Sometimes he's using guns with real bullets. Sometimes he uses rubber bullets. Sometimes he uses no guns at all. Sometimes he uses a crowbar.
Yes, his use of guns reads to me how he stands to the batfamily - but that's not what this post is about.
Some writers just really don't want him to use guns.
But because he's a vigilante, he needs an alternative. Can be hand to hand combat. Or like the aforementioned crowbar.
(If they are using this approach, I don't think they should use any basic ass crowbar that you can get from any hardware store.

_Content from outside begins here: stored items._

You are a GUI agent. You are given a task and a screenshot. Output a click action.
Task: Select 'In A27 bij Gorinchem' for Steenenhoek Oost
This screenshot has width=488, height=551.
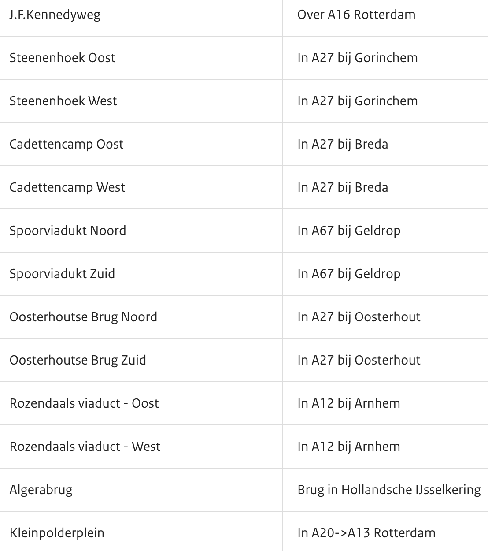(358, 58)
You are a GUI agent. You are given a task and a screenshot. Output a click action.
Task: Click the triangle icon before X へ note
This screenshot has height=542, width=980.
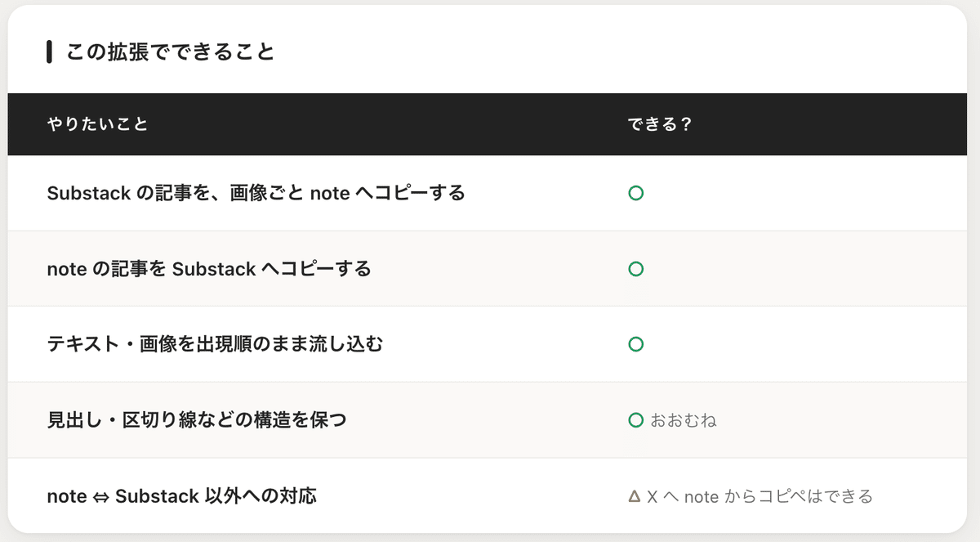click(635, 495)
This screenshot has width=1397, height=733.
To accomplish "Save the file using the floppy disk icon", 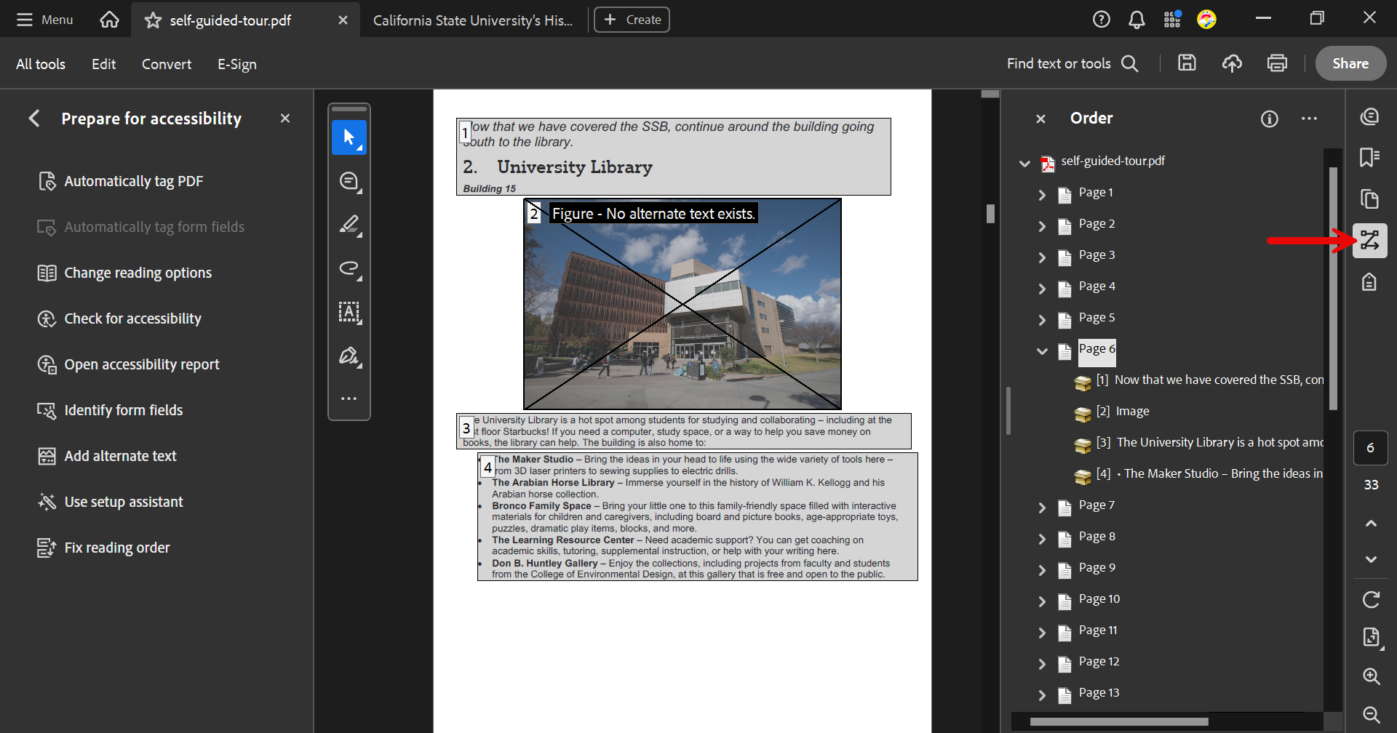I will [x=1187, y=63].
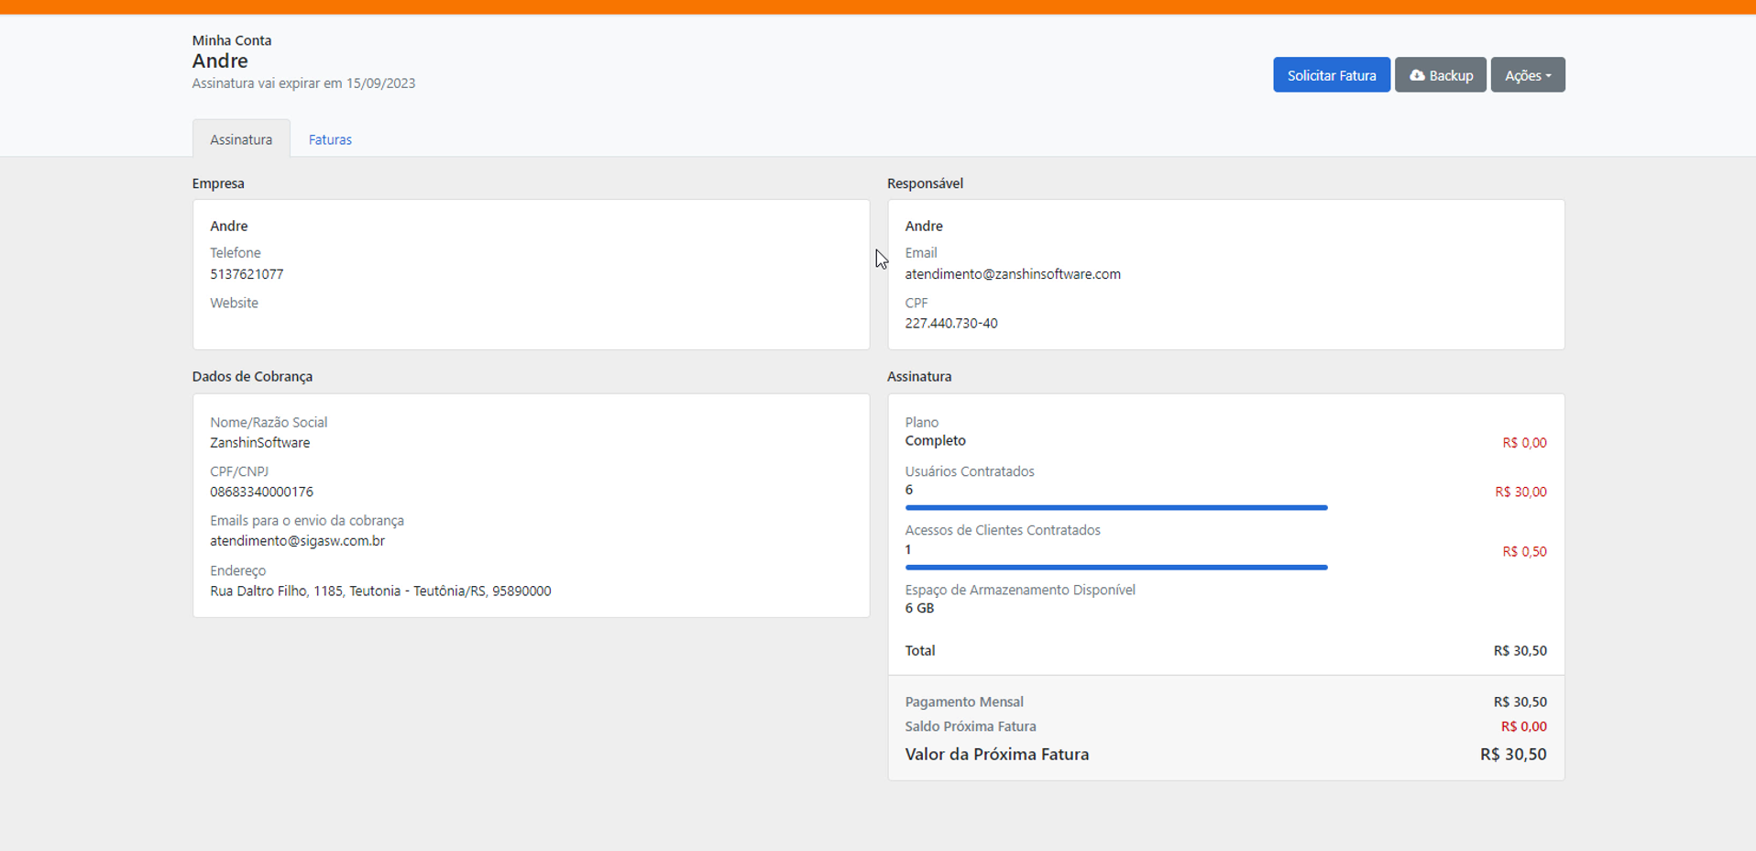
Task: Click the Rua Daltro Filho address line
Action: coord(380,591)
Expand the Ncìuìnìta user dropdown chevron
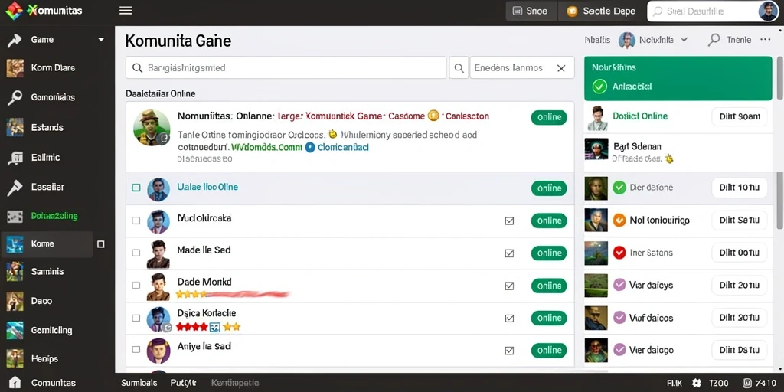Image resolution: width=784 pixels, height=392 pixels. tap(684, 40)
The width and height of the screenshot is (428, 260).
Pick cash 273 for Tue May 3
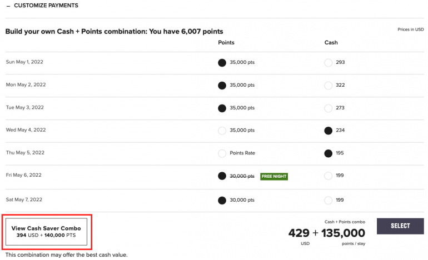click(328, 108)
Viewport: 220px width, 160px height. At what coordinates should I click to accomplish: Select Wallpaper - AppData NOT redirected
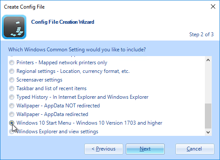(x=12, y=106)
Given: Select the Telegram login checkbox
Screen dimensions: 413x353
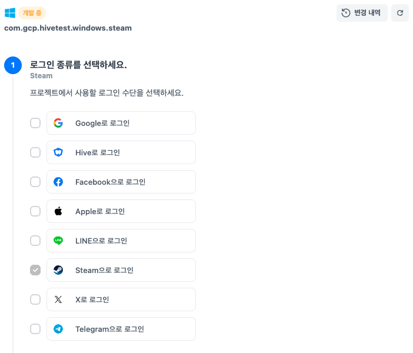Looking at the screenshot, I should (35, 329).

Make it electric, give it paint, put glitter on it, just do something with if you think "yeah, let's give this guy who was violently beaten with a crowbar, a crowbar as his main weapon")
If you really don't want him to use guns, then just bring back the All-Blades. His magic swords which he can only summon when used on an evil person.
And yes, I am aware they are only effective against magic, but it's comics, you can write the ever the fuck you want, if they'd want to, they could change it.
Like, imagine he tracks down the next big bad, has him cornered. He is about summon the blades - but he can't.
He decides "not worth my time".
The big bad? Totally offended by this.
What do you mean not worth your time?! He has planned this for months into the finest detail and now what? You just say 'nah' and leave?!
Jason punches him. Hard.
Just because he can't summon the blades, just because he isn't deemed evil enough, doesn't mean Jason can't give him a good punch.